圖1.利用轉肽酶介導的復分解反應對組蛋白編輯的示意圖

組蛋白H3的N端翻譯后修飾在調控基因轉錄活性和染色質結構方面發揮著非常重要的功能，其異常修飾可能會導致發育紊亂和癌癥的發生。FDA認證上市的藥物vorinostat和tazemetostat分別通過抑制去乙酰化酶HDAC和甲基轉移酶EZH2的活性治療癌癥，故調控組蛋白修飾對基礎研究和藥物開發都有重要意義。在現有的方法中，密碼子拓展技術和蛋白質反式剪接能夠制備含有特定修飾的組蛋白，但是無法編輯細胞原位的組蛋白；小分子抑制劑和組蛋白修飾酶的融合蛋白雖然能夠調控細胞原位的組蛋白修飾，但是無法精準引入多種修飾。

金黃色葡萄球菌轉肽酶sortase A最早被發現催化特定蛋白共價連接到細胞壁上，然后被逐步開發改造成一類重要的化學工具酶，其介導的連接反應（圖2A）被廣泛應用于蛋白質研究。但是由于該反應的兩個底物末端必須含有轉肽酶所需的識別序列，導致其應用有局限性。在此研究中，作者提出了轉肽酶Sortase介導的復分解反應（圖2B），多肽底物可以含有額外穿膜序列，蛋白底物也可使用全長序列，從而有潛力應用到細胞內編輯蛋白質的修飾。作者初步使用含有sortase識別序列的組蛋白H3L(A29L)以及H3L多肽作為底物成功進行了證實，為利用H3L-R9穿膜肽和轉肽酶編輯組蛋白H3L的N端修飾奠定了基礎（圖2C-D）。

圖2.使用5M-Srt和H3L驗證轉肽酶介導的復分解反應

由于傳統轉肽酶的活性因依賴鈣離子而在細胞核內不適用，作者通過突變改造得到了具有高活性且不依賴于鈣離子的新變體6M-Srt，并在體外驗證了其在核小體上高效的反應活性。6M-Srt通過先將H3L原有的尾巴切掉，然后把帶有特定修飾的底物多肽連接到中間體上的作用方式對核小體的H3L進行編輯，并且陰離子交換色譜證明核小體在此過程中一直保持著結構完整性（圖3）。更進一步，作者使用提取的細胞核證實6M-Srt可以穿過核孔將化學修飾通過復分解反應編輯到染色質上的H3L。

圖3.使用6M-Srt體外對重塑核小體進行修飾編輯

最后，作者利用細胞穿膜肽將帶有特定位點含有生物素、賴氨酸甲基化或賴氨酸巴豆酰化修飾的底物多肽傳遞到活細胞的細胞核中，參與6M-Srt介導的與組蛋白H3L的復分解反應，成功將各種修飾編輯到活細胞的染色質上（圖4A-C）。另外，使用帶有基因沉默修飾的H3K9me3K27me3穿膜肽對穩定表達綠色熒光蛋白的海拉細胞進行編輯后能夠降低細胞的綠色熒光強度（圖4D-E）。

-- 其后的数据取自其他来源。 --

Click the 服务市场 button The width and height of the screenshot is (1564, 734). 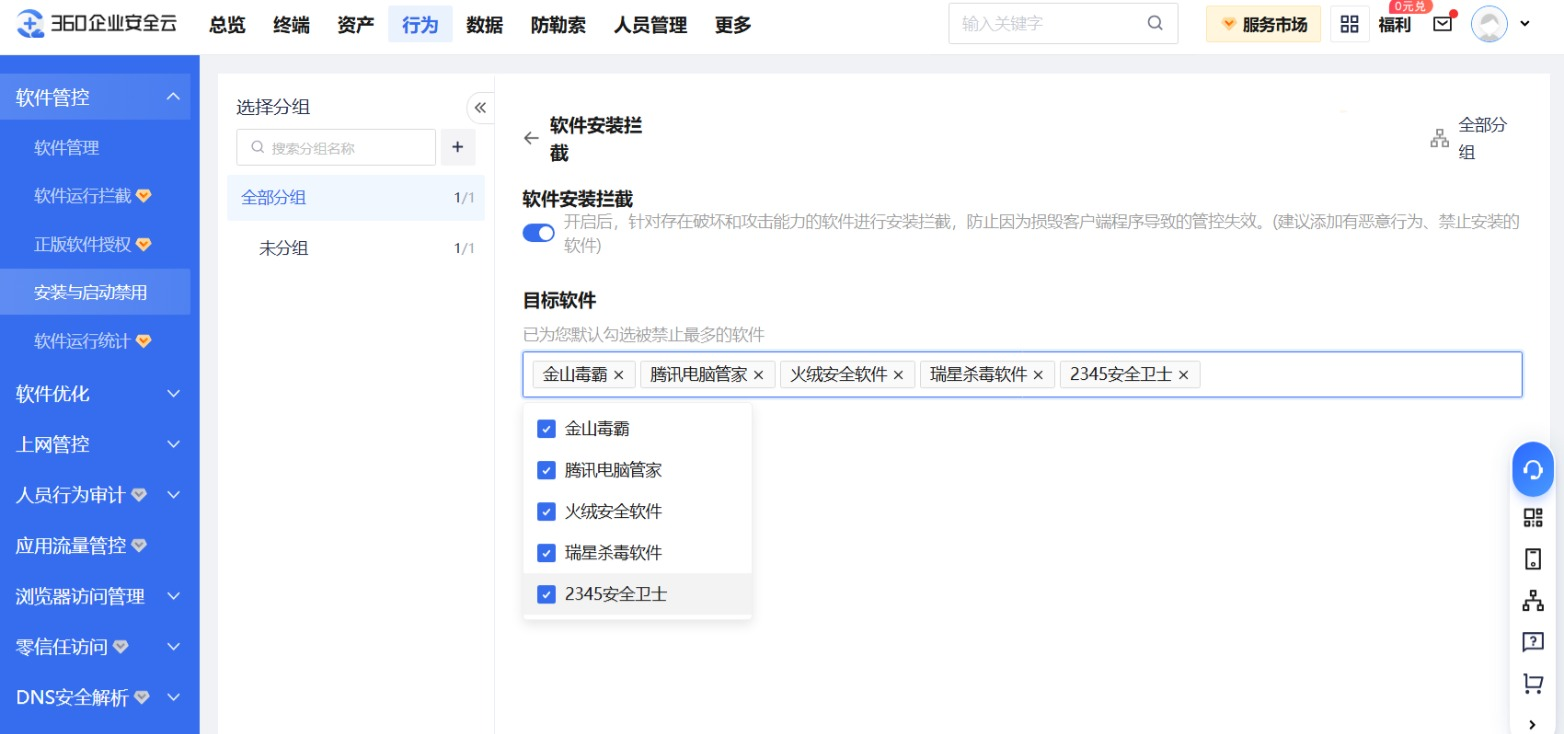pyautogui.click(x=1263, y=24)
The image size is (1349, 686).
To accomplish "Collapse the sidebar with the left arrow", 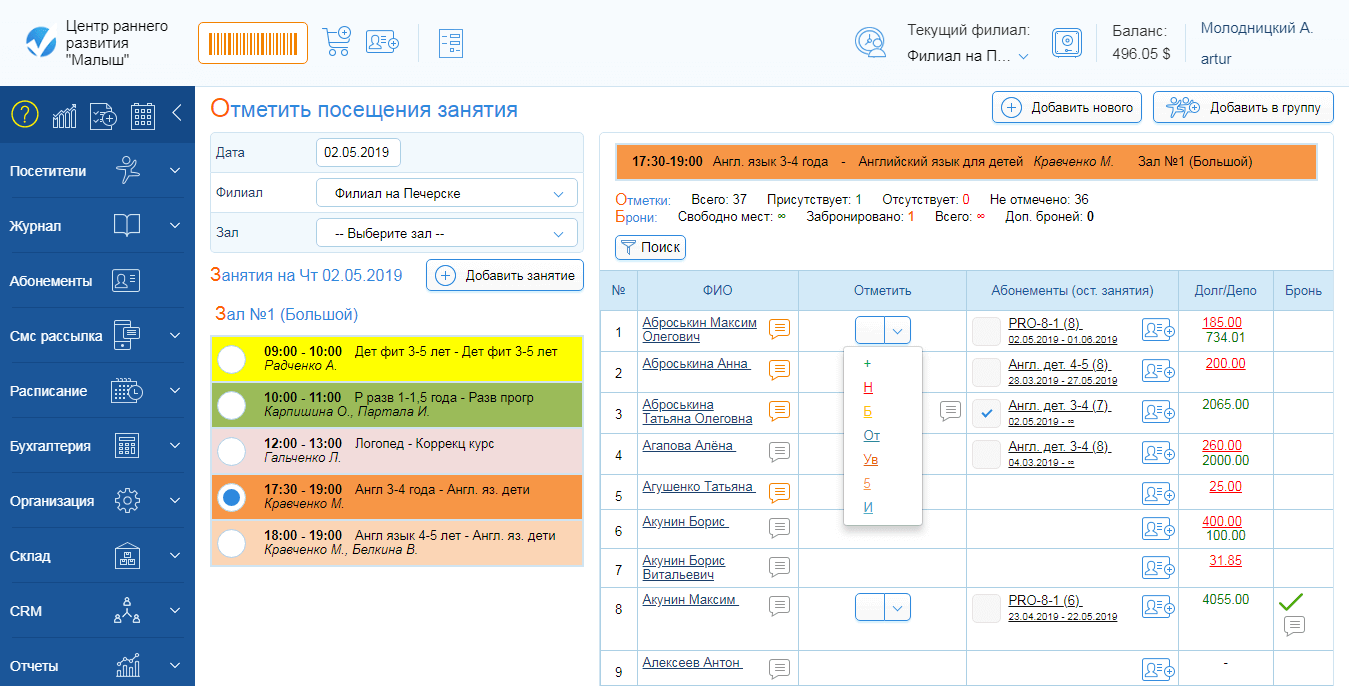I will pyautogui.click(x=177, y=113).
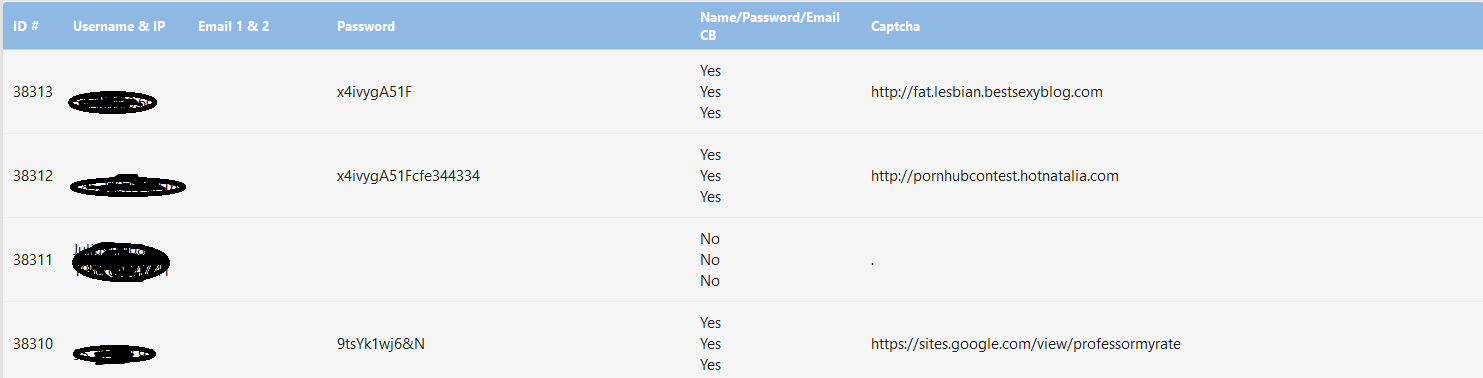This screenshot has height=378, width=1483.
Task: Click the first No value in row 38311
Action: point(710,239)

圖4.使用H3L-R9穿膜肽和6M-Srt對活細胞染色質上H3L的修飾編輯

綜上所述，該工作構建了一種全新機制的編輯染色質上組蛋白修飾的方法，能夠實現對活細胞內組蛋白多個位點多種類型修飾的編輯，為開發新一代精準的組蛋白H3翻譯后修飾的編輯方法用以調控基因轉錄活性和表觀遺傳修飾狀態奠定了堅實的基礎。轉肽酶Sortase介導的復分解反應還有望被拓展應用到其他組蛋白的表觀遺傳研究，或者將探針、標簽和熒光基團等分子引入活細胞中用于其他蛋白質的化學生物學研究。

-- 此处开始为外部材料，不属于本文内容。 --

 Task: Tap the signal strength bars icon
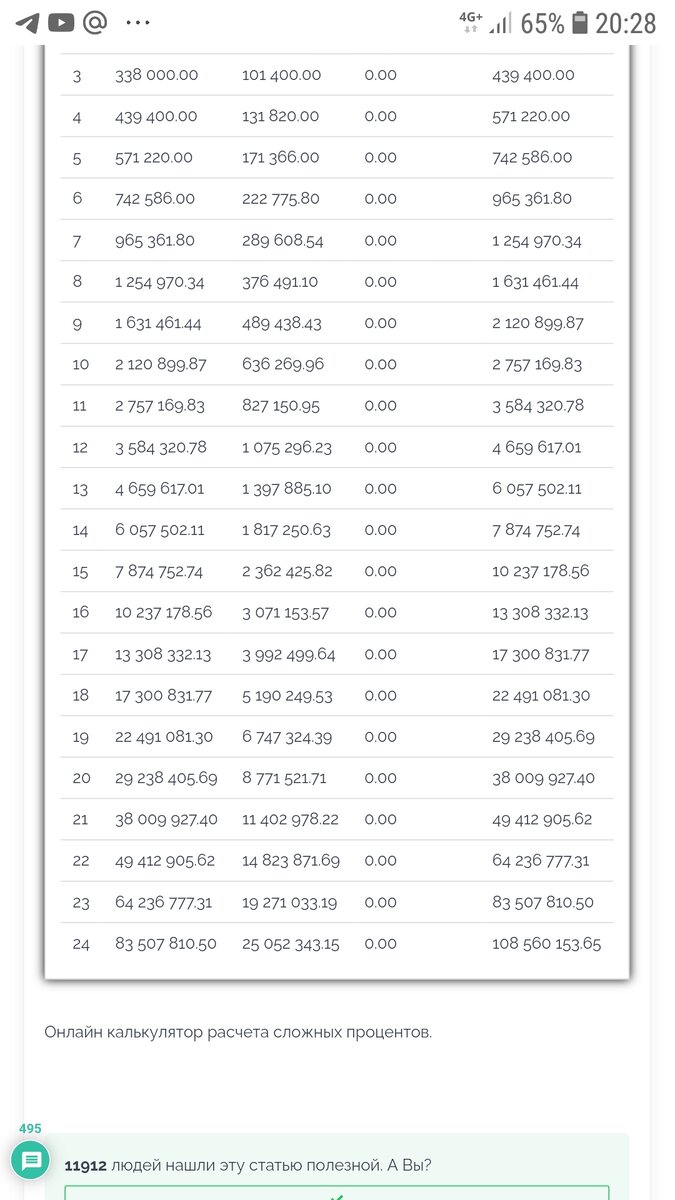click(501, 23)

該研究工作得到了國家自然科學基金、西湖大學、西湖實驗室的資助。另外該工作得到了西湖大學分子科學公共實驗平臺，生物醫學實驗技術中心的質譜與代謝平臺、基因組平臺和流式平臺，以及高性能計算中心的支持。該研究還得到了西湖大學生命科學學院馬麗佳課題組提供的幫助。